(ABOUT THIS TASK) Working from the records below, repeat exactly the lines starting at the line that contains "Task: Select the arc input radio button" and ending at the line that contains "Click the 50 tick on the volume axis", inclusive.

[Stored records]
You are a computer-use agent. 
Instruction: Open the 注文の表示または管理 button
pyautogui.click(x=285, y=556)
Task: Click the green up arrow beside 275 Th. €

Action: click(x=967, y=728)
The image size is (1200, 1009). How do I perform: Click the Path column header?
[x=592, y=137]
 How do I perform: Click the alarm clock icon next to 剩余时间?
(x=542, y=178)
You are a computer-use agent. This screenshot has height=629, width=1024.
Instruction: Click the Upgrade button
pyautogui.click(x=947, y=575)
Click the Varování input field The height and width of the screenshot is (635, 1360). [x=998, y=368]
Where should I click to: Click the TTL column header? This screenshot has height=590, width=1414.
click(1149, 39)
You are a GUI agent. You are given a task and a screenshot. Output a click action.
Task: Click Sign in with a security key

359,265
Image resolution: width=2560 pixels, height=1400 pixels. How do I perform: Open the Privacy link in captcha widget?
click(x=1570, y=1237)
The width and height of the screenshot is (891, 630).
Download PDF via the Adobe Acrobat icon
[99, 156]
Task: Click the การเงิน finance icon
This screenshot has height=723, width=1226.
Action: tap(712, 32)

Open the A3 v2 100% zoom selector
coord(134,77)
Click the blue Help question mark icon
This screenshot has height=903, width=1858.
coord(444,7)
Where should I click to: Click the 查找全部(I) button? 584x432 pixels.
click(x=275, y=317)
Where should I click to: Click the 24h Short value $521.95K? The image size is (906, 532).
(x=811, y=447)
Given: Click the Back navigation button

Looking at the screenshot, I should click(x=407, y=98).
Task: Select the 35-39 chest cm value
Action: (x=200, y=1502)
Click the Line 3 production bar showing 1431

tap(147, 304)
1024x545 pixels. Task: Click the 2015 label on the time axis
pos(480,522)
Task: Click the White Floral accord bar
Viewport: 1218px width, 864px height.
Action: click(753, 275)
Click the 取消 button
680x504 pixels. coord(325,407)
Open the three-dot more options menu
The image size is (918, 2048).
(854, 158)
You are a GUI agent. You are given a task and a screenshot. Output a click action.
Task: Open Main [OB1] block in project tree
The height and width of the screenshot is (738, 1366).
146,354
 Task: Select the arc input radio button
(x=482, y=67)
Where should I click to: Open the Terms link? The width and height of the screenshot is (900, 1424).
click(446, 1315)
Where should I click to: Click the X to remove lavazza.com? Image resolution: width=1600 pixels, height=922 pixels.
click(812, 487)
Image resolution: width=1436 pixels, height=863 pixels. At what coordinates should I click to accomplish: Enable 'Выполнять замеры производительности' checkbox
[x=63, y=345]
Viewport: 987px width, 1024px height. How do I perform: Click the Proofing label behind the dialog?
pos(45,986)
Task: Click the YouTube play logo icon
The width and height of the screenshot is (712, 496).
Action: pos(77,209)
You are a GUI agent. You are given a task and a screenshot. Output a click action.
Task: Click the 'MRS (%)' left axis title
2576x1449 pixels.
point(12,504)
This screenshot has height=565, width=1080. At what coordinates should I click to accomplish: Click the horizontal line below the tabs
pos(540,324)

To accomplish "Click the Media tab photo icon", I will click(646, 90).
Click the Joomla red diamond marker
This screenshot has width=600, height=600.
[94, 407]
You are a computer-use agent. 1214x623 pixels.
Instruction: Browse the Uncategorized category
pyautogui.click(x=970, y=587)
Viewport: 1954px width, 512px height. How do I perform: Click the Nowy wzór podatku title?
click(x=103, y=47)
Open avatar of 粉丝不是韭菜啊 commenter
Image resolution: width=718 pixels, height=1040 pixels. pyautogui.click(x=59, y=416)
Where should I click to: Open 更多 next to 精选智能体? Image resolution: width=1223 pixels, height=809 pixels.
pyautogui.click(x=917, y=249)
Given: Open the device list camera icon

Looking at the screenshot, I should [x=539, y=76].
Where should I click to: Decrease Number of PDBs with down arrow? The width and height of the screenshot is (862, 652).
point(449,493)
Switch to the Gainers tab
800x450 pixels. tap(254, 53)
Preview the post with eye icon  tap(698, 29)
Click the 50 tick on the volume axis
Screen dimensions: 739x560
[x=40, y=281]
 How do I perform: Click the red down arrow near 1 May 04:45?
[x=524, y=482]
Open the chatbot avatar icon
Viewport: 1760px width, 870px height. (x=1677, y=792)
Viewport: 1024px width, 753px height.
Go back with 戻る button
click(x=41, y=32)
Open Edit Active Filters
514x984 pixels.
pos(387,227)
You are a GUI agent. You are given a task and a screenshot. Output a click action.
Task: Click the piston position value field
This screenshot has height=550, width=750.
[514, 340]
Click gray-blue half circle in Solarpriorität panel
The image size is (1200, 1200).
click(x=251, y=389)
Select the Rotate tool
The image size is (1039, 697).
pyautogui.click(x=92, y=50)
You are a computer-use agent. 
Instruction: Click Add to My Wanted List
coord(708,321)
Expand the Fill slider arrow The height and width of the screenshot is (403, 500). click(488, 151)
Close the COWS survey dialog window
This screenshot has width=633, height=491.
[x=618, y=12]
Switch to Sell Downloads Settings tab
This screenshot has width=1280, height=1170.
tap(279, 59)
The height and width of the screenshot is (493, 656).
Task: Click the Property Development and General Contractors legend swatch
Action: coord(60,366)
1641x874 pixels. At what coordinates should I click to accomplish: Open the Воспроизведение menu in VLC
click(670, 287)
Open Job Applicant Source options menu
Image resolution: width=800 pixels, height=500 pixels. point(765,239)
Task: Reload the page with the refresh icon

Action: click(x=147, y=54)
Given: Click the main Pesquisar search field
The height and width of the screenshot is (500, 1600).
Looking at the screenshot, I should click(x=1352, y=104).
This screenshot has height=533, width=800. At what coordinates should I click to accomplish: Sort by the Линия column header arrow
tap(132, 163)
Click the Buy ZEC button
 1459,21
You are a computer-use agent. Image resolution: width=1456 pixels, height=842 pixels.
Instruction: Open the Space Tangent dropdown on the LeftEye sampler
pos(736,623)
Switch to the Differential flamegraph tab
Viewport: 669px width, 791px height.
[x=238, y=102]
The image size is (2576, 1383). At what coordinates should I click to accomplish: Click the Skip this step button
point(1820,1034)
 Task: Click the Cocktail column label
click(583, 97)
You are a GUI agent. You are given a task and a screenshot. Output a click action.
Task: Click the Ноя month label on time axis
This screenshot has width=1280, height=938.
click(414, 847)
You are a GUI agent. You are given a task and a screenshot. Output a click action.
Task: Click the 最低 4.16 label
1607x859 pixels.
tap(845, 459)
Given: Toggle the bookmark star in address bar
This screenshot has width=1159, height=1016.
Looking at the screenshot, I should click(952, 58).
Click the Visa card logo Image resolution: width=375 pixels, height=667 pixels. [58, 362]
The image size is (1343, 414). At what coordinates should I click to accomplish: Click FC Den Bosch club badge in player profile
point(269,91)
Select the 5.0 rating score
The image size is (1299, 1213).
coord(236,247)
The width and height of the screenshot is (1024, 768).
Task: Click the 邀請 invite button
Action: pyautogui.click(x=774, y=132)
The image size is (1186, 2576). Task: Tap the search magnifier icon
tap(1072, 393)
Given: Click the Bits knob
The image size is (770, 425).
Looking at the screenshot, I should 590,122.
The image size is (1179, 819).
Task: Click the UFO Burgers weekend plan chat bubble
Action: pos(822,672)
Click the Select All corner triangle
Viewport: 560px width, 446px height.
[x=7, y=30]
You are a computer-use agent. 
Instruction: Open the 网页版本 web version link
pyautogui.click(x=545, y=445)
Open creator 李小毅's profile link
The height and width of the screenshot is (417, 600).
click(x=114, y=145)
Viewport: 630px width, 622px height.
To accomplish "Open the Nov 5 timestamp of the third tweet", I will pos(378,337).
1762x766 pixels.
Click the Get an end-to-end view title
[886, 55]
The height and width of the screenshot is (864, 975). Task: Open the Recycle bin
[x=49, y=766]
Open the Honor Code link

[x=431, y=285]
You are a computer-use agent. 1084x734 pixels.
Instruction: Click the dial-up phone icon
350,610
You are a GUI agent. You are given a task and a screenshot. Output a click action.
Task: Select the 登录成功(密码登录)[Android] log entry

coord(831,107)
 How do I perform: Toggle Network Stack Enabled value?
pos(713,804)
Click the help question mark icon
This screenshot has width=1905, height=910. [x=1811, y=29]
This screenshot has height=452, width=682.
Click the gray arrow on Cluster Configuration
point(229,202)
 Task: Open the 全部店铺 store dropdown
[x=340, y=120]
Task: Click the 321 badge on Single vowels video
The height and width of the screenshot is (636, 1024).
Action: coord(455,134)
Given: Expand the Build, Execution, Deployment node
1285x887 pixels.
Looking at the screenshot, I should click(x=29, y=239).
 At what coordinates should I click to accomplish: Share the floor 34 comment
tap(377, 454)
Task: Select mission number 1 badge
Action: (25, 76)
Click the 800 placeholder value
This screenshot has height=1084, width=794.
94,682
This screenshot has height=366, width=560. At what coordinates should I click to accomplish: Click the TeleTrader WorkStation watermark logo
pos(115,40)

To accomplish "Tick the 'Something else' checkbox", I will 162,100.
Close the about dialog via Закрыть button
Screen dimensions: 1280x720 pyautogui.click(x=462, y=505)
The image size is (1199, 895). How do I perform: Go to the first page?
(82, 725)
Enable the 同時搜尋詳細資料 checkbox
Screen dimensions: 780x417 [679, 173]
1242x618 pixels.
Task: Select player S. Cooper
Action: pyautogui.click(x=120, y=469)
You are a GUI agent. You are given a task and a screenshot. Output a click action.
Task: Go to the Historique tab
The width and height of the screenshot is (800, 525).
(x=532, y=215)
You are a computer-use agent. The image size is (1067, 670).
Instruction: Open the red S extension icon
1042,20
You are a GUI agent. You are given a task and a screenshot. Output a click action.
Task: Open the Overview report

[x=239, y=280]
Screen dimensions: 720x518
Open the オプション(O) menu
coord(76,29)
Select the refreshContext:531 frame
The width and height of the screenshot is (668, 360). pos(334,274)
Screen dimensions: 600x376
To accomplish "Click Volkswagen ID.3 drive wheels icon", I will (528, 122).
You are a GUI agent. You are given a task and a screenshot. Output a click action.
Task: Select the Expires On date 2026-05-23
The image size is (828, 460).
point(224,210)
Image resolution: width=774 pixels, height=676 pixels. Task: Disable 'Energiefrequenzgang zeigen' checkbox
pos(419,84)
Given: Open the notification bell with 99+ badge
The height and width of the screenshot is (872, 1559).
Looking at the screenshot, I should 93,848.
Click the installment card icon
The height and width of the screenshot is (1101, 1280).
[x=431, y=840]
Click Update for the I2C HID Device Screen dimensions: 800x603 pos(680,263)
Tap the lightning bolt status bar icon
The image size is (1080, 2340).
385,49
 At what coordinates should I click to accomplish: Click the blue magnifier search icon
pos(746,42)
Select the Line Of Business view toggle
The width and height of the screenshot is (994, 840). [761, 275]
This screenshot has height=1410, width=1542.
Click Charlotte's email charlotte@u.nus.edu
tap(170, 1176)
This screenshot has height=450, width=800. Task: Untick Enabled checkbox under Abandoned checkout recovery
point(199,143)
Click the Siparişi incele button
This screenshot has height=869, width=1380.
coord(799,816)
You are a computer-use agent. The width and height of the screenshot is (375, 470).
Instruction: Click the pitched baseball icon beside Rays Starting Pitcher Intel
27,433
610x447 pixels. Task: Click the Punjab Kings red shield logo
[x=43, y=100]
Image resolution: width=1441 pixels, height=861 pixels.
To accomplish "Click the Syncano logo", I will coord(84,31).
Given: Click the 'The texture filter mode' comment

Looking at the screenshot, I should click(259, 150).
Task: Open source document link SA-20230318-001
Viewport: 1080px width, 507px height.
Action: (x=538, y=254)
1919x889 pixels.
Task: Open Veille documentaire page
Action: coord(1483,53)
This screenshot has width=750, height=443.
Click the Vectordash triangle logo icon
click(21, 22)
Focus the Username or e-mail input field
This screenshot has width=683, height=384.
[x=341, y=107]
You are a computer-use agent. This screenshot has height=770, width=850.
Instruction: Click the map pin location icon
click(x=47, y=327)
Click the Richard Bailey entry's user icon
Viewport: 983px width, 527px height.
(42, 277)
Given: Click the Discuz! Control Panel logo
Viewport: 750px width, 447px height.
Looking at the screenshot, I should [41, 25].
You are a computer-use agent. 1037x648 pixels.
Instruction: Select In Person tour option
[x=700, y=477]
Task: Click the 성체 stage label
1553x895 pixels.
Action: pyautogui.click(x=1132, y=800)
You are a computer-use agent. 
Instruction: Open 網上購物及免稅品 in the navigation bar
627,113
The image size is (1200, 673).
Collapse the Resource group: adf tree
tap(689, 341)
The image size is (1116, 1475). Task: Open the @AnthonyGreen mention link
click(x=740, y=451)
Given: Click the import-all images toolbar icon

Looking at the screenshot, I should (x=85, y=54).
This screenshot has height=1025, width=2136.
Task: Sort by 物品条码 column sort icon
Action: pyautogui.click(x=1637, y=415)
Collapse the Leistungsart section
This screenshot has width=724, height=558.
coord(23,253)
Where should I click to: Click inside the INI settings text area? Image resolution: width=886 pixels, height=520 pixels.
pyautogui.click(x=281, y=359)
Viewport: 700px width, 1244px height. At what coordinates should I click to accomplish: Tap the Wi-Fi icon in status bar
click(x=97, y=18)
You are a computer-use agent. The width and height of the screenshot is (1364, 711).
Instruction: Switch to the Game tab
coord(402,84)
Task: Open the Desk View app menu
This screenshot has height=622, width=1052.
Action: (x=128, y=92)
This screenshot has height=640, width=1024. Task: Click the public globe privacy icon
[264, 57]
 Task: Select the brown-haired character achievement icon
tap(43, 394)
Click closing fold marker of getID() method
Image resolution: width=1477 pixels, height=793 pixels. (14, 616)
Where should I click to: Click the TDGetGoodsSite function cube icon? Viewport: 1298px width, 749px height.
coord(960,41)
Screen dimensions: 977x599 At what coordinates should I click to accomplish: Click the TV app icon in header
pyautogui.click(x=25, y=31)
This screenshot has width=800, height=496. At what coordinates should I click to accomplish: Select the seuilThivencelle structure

(EXPECTED OUTPUT)
 Task: Select the arc input radio button
(x=482, y=67)
Where should I click to: Open the Terms link? The width and height of the screenshot is (900, 1424).
click(446, 1315)
Where should I click to: Click the X to remove lavazza.com? Image resolution: width=1600 pixels, height=922 pixels.
click(812, 487)
Image resolution: width=1436 pixels, height=863 pixels. At what coordinates should I click to accomplish: Enable 'Выполнять замеры производительности' checkbox
[x=63, y=345]
Viewport: 987px width, 1024px height. How do I perform: Click the Proofing label behind the dialog?
pos(45,986)
Task: Click the YouTube play logo icon
The width and height of the screenshot is (712, 496).
Action: pos(77,209)
You are a GUI agent. You are given a task and a screenshot. Output a click action.
Task: Click the 'MRS (%)' left axis title
2576x1449 pixels.
point(12,504)
This screenshot has height=565, width=1080. At what coordinates should I click to accomplish: Click the horizontal line below the tabs
pos(540,324)

To accomplish "Click the Media tab photo icon", I will click(646, 90).
Click the Joomla red diamond marker
This screenshot has width=600, height=600.
[94, 407]
You are a computer-use agent. 1214x623 pixels.
Instruction: Browse the Uncategorized category
pyautogui.click(x=970, y=587)
Viewport: 1954px width, 512px height. How do I perform: Click the Nowy wzór podatku title?
click(x=103, y=47)
Open avatar of 粉丝不是韭菜啊 commenter
Image resolution: width=718 pixels, height=1040 pixels. pyautogui.click(x=59, y=416)
Where should I click to: Open 更多 next to 精选智能体? Image resolution: width=1223 pixels, height=809 pixels.
pyautogui.click(x=917, y=249)
Given: Open the device list camera icon

Looking at the screenshot, I should [x=539, y=76].
Where should I click to: Decrease Number of PDBs with down arrow? The width and height of the screenshot is (862, 652).
point(449,493)
Switch to the Gainers tab
800x450 pixels. tap(254, 53)
Preview the post with eye icon  tap(698, 29)
Click the 50 tick on the volume axis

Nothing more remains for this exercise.